Each entry below should be output exactly, apart from its images.

_DATA UNDER STUDY:_
###

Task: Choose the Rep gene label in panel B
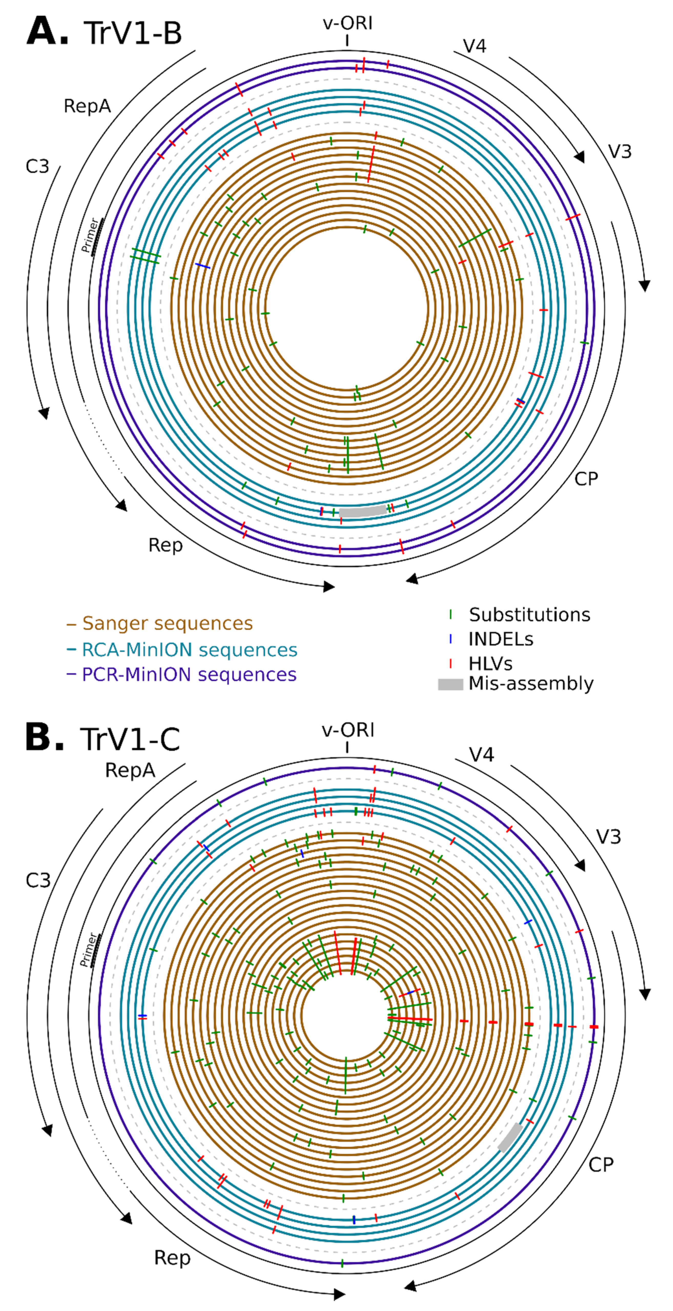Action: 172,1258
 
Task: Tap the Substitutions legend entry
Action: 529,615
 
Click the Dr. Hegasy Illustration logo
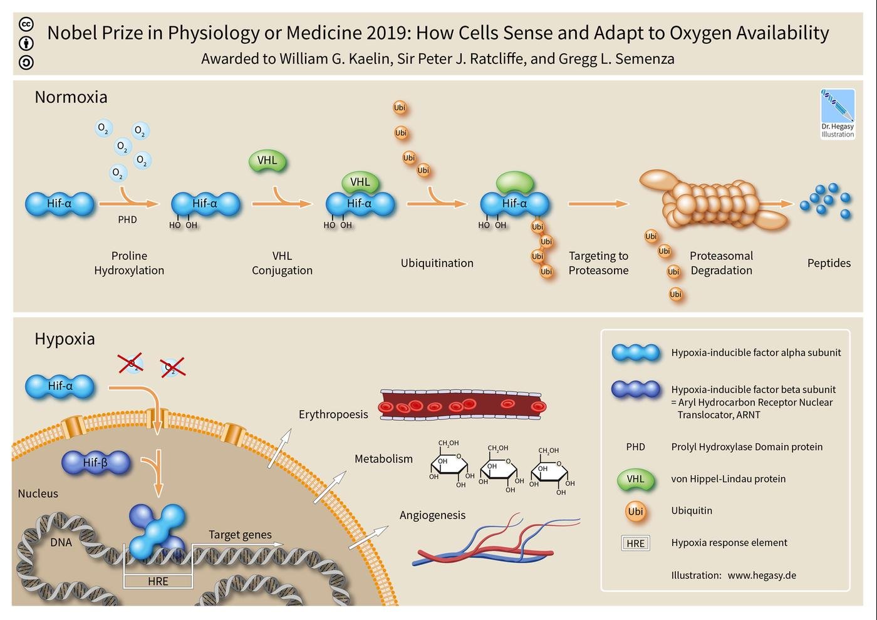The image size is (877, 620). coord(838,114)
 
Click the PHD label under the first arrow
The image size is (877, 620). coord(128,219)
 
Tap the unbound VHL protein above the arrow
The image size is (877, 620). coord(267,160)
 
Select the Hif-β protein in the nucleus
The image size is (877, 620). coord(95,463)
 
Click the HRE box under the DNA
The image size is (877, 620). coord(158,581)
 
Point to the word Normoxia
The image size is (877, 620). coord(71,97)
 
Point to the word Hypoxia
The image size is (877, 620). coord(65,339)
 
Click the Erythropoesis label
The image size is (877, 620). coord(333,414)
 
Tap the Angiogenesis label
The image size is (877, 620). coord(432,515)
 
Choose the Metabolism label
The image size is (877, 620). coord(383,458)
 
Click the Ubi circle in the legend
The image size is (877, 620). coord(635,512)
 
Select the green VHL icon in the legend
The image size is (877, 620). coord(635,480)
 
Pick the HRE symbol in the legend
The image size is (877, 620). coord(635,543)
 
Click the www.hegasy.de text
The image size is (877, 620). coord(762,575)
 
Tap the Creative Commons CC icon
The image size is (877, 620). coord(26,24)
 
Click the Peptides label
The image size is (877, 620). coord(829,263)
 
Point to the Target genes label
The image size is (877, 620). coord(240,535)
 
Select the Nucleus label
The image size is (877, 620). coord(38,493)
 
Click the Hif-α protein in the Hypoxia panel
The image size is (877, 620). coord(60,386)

###

_RESULT BELOW:_
Task: Choose the Rep gene label in panel B
Action: 172,1258
 
Task: Tap the Substitutions legend entry
Action: 529,615
 
Click the Dr. Hegasy Illustration logo
The image size is (877, 620). coord(838,114)
 
Click the PHD label under the first arrow
The image size is (877, 620). coord(128,219)
 
Tap the unbound VHL protein above the arrow
The image size is (877, 620). coord(267,160)
 
Select the Hif-β protein in the nucleus
The image size is (877, 620). coord(95,463)
 
Click the HRE box under the DNA
The image size is (877, 620). coord(158,581)
 
Point to the word Normoxia
The image size is (877, 620). coord(71,97)
 
Point to the word Hypoxia
The image size is (877, 620). coord(65,339)
 
Click the Erythropoesis label
The image size is (877, 620). coord(333,414)
 
Tap the Angiogenesis label
The image size is (877, 620). coord(432,515)
 
Choose the Metabolism label
The image size is (877, 620). coord(383,458)
 
Click the Ubi circle in the legend
The image size is (877, 620). coord(635,512)
 
Select the green VHL icon in the legend
The image size is (877, 620). coord(635,480)
 
Pick the HRE symbol in the legend
The image size is (877, 620). coord(635,543)
 
Click the www.hegasy.de text
The image size is (877, 620). coord(762,575)
 
Tap the Creative Commons CC icon
The image size is (877, 620). coord(26,24)
 
Click the Peptides label
The image size is (877, 620). coord(829,263)
 
Point to the Target genes label
The image size is (877, 620). coord(240,535)
 
Select the Nucleus label
The image size is (877, 620). coord(38,493)
 
Click the Hif-α protein in the Hypoxia panel
The image size is (877, 620). coord(60,386)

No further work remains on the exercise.